#### [Directions for this task]
Write out exactly the lines from the one holding "You are a GUI" to the last line of the entries, both ends included and nothing else, without the pictures.

#### [Information shown]
__________________________________________________

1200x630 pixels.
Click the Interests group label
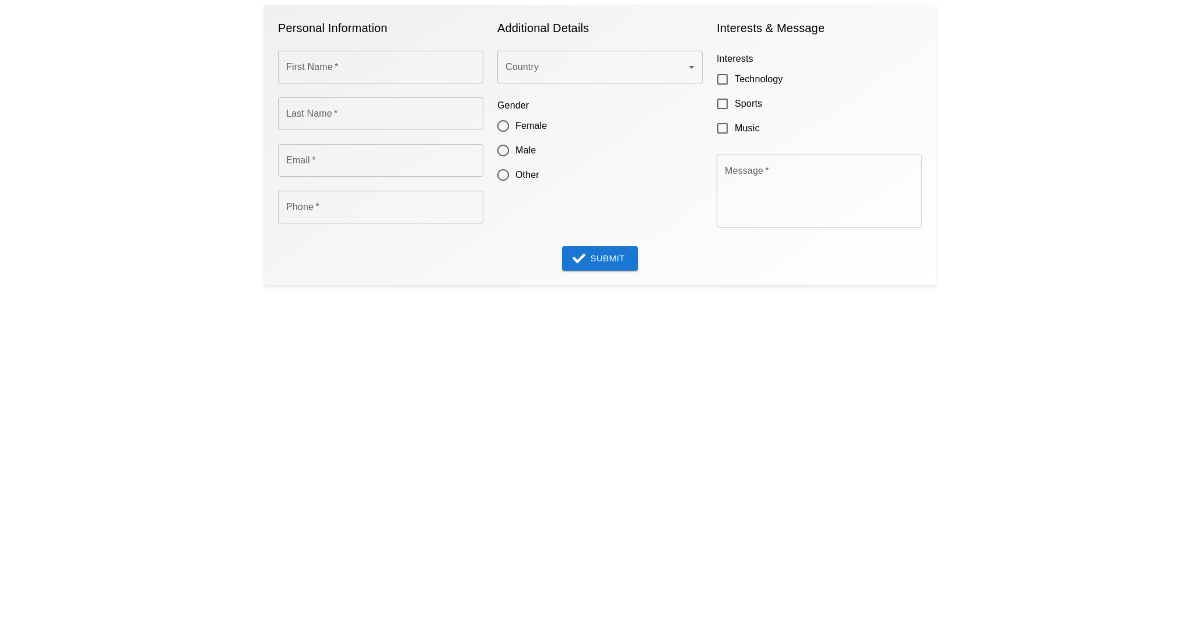pos(734,59)
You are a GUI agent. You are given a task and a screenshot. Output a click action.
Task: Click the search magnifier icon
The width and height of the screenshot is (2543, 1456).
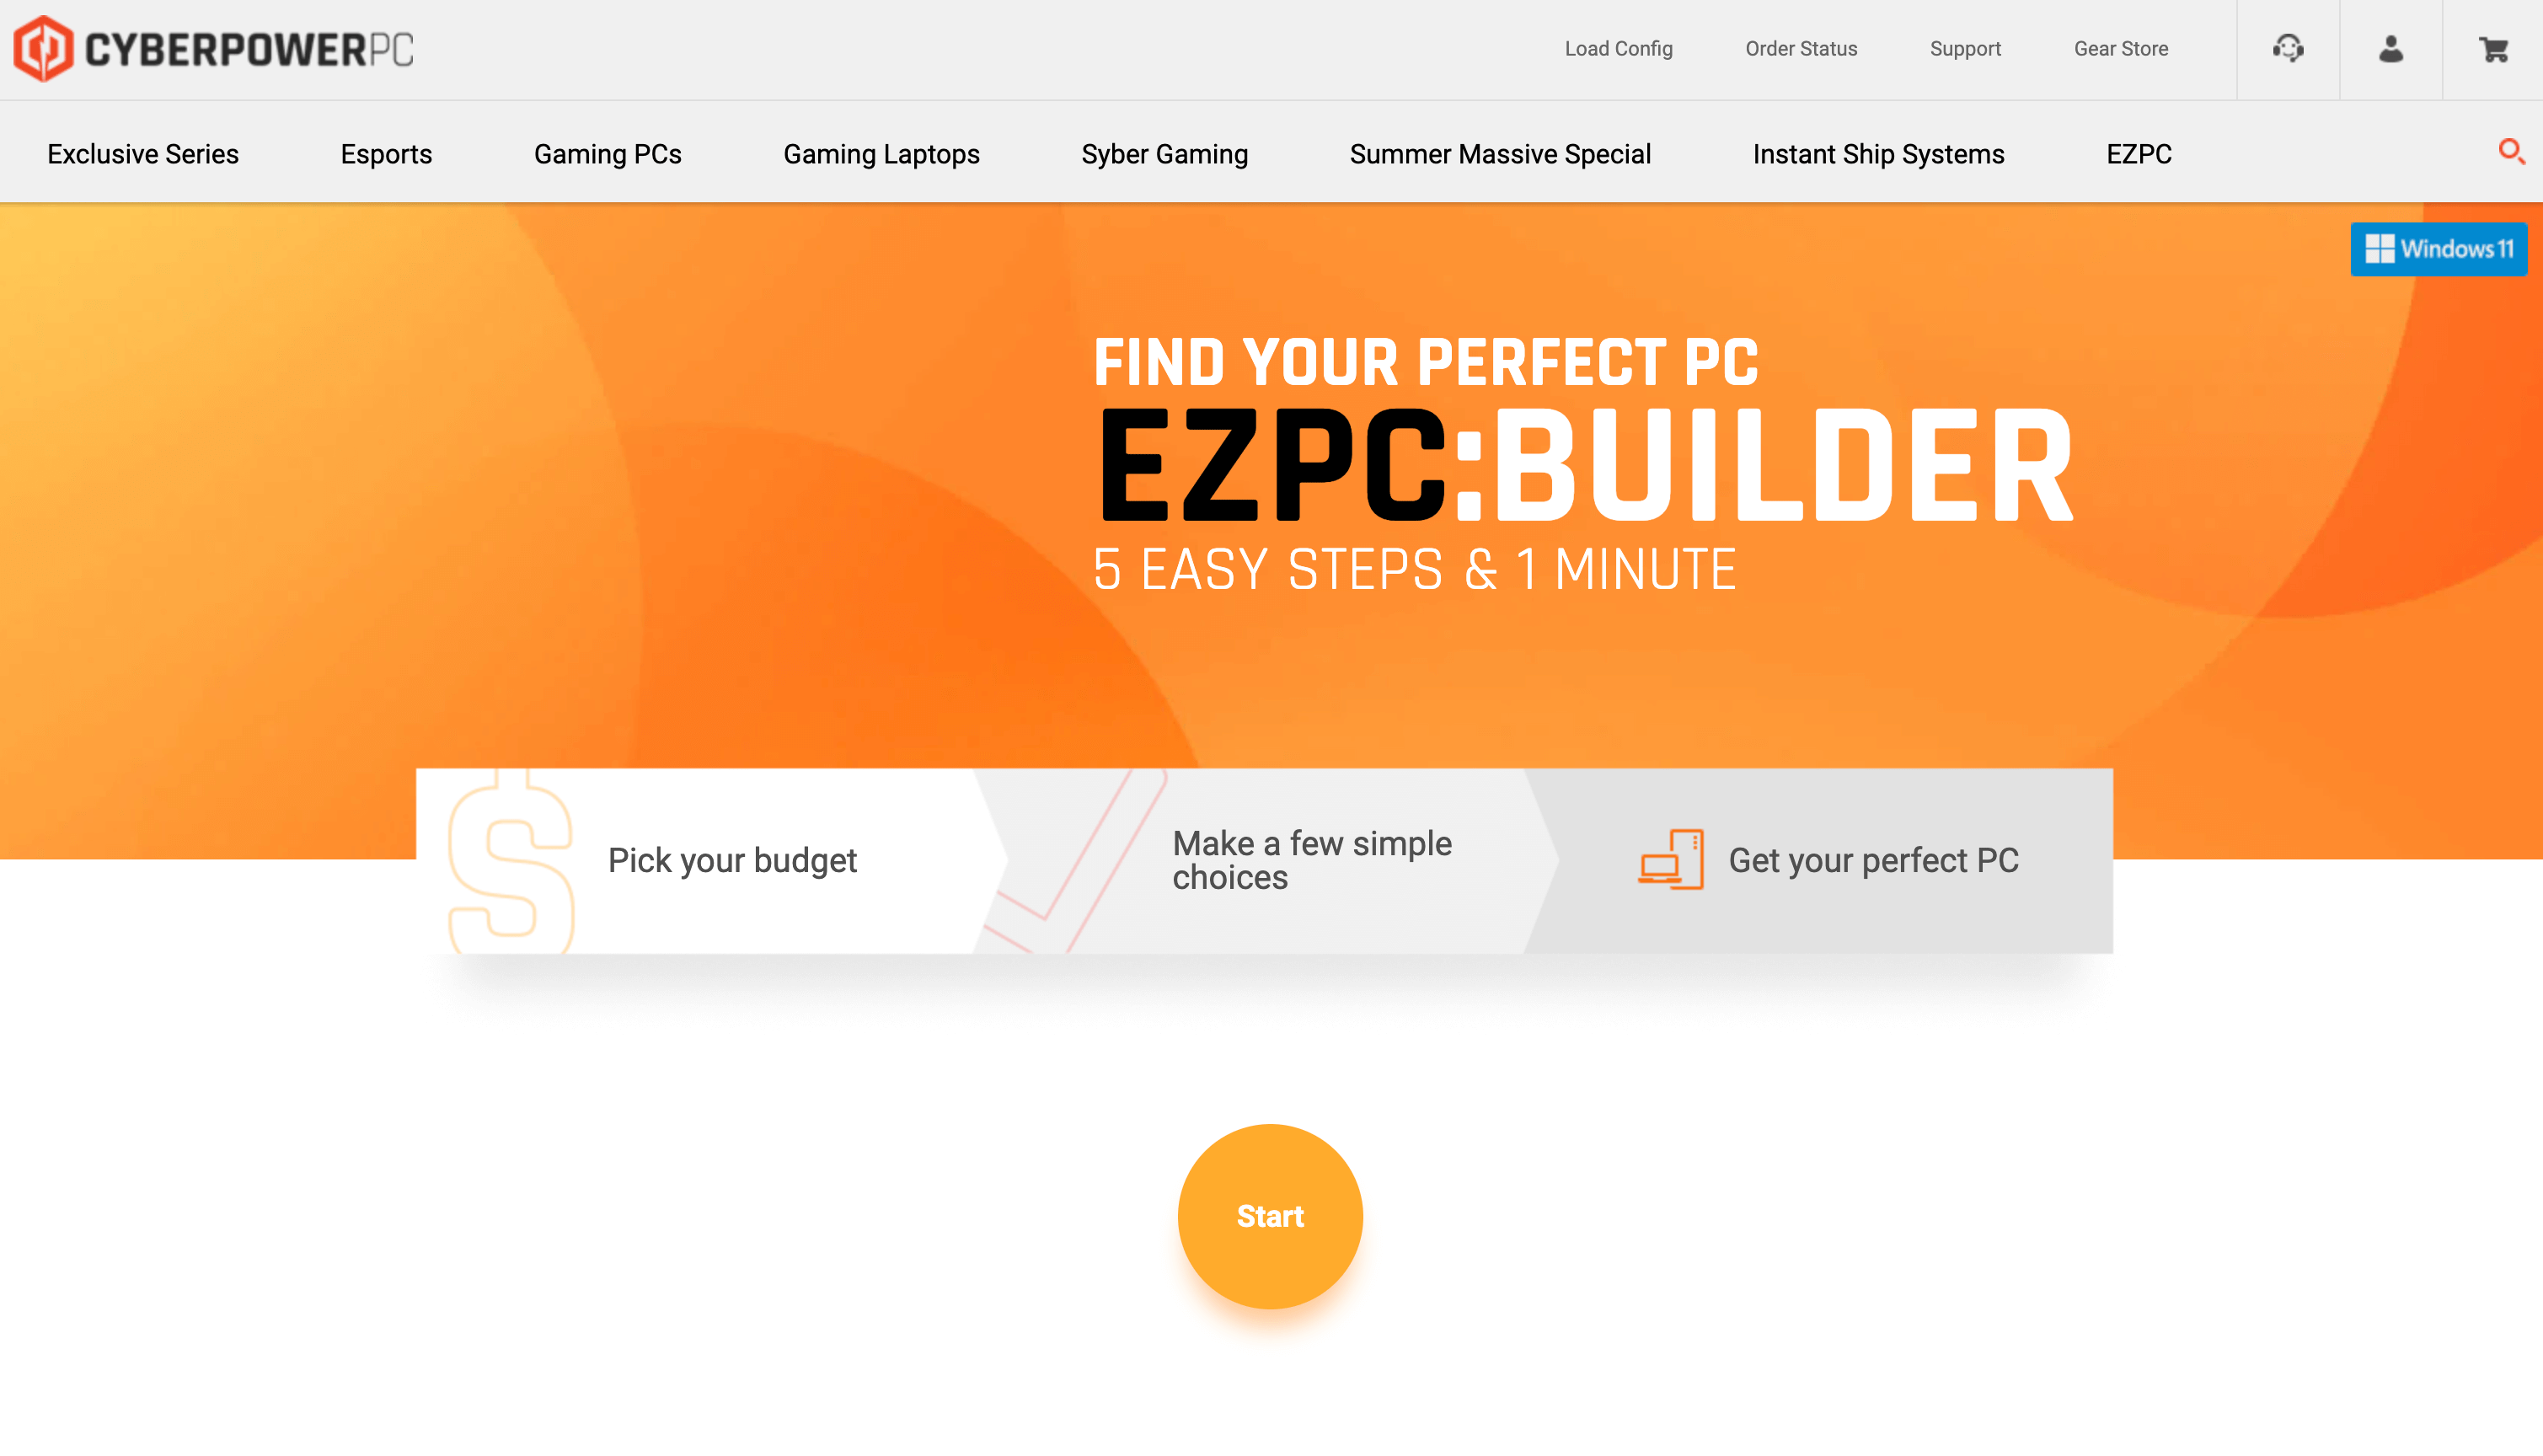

__________________________________________________

#### [Written solution]
You are a GUI agent. You are given a task and a screenshot. Output a click action.
Task: Click the search magnifier icon
The width and height of the screenshot is (2543, 1456).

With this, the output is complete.